Stored items:
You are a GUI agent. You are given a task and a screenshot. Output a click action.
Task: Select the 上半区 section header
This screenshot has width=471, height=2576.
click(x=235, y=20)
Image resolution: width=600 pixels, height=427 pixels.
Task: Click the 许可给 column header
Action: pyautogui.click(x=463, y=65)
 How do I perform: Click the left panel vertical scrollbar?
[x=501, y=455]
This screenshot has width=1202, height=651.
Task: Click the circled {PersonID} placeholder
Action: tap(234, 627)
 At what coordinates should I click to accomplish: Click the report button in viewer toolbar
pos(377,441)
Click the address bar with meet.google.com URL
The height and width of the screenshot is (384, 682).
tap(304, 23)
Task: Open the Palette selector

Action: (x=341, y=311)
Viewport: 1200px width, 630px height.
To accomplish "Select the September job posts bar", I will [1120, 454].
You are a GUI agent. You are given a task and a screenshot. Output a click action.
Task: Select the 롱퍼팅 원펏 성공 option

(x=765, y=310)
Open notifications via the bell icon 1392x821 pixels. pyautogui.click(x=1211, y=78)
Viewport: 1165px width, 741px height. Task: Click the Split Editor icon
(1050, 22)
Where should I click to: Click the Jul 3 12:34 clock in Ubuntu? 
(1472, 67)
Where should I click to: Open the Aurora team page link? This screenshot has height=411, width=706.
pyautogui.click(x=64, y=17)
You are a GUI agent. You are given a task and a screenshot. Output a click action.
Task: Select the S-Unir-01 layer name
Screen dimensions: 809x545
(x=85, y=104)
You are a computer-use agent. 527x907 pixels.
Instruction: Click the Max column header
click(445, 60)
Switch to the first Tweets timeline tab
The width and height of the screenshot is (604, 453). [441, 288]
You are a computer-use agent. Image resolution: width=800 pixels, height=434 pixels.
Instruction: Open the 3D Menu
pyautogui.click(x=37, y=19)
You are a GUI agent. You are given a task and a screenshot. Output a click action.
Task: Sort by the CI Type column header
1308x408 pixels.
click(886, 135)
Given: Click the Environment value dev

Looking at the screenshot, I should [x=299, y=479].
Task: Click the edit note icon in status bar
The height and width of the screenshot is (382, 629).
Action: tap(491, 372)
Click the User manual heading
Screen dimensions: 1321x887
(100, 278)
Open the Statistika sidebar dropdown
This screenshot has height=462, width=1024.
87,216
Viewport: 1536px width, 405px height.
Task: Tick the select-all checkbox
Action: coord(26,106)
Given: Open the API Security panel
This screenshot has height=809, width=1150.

HOW TO COMPLETE THIS TASK: Word for word, write out each of the records above.

ANSWER TO THIS EXERCISE:
You are a GUI agent. You are given a task and a screenshot. Output a click action.
Task: Select the 上半区 section header
This screenshot has width=471, height=2576.
click(x=235, y=20)
Image resolution: width=600 pixels, height=427 pixels.
Task: Click the 许可给 column header
Action: pyautogui.click(x=463, y=65)
 How do I perform: Click the left panel vertical scrollbar?
[x=501, y=455]
This screenshot has width=1202, height=651.
Task: Click the circled {PersonID} placeholder
Action: tap(234, 627)
 At what coordinates should I click to accomplish: Click the report button in viewer toolbar
pos(377,441)
Click the address bar with meet.google.com URL
The height and width of the screenshot is (384, 682).
tap(304, 23)
Task: Open the Palette selector

Action: (x=341, y=311)
Viewport: 1200px width, 630px height.
To accomplish "Select the September job posts bar", I will [1120, 454].
You are a GUI agent. You are given a task and a screenshot. Output a click action.
Task: Select the 롱퍼팅 원펏 성공 option

(x=765, y=310)
Open notifications via the bell icon 1392x821 pixels. pyautogui.click(x=1211, y=78)
Viewport: 1165px width, 741px height. Task: Click the Split Editor icon
(1050, 22)
Where should I click to: Click the Jul 3 12:34 clock in Ubuntu? 
(1472, 67)
Where should I click to: Open the Aurora team page link? This screenshot has height=411, width=706.
pyautogui.click(x=64, y=17)
You are a GUI agent. You are given a task and a screenshot. Output a click action.
Task: Select the S-Unir-01 layer name
Screen dimensions: 809x545
(x=85, y=104)
You are a computer-use agent. 527x907 pixels.
Instruction: Click the Max column header
click(445, 60)
Switch to the first Tweets timeline tab
The width and height of the screenshot is (604, 453). [441, 288]
You are a computer-use agent. Image resolution: width=800 pixels, height=434 pixels.
Instruction: Open the 3D Menu
pyautogui.click(x=37, y=19)
You are a GUI agent. You are given a task and a screenshot. Output a click action.
Task: Sort by the CI Type column header
1308x408 pixels.
click(886, 135)
Given: Click the Environment value dev

Looking at the screenshot, I should [x=299, y=479].
Task: Click the edit note icon in status bar
The height and width of the screenshot is (382, 629).
Action: tap(491, 372)
Click the User manual heading
Screen dimensions: 1321x887
(100, 278)
Open the Statistika sidebar dropdown
This screenshot has height=462, width=1024.
87,216
Viewport: 1536px width, 405px height.
Task: Tick the select-all checkbox
Action: coord(26,106)
Given: Open the API Security panel
This screenshot has height=809, width=1150.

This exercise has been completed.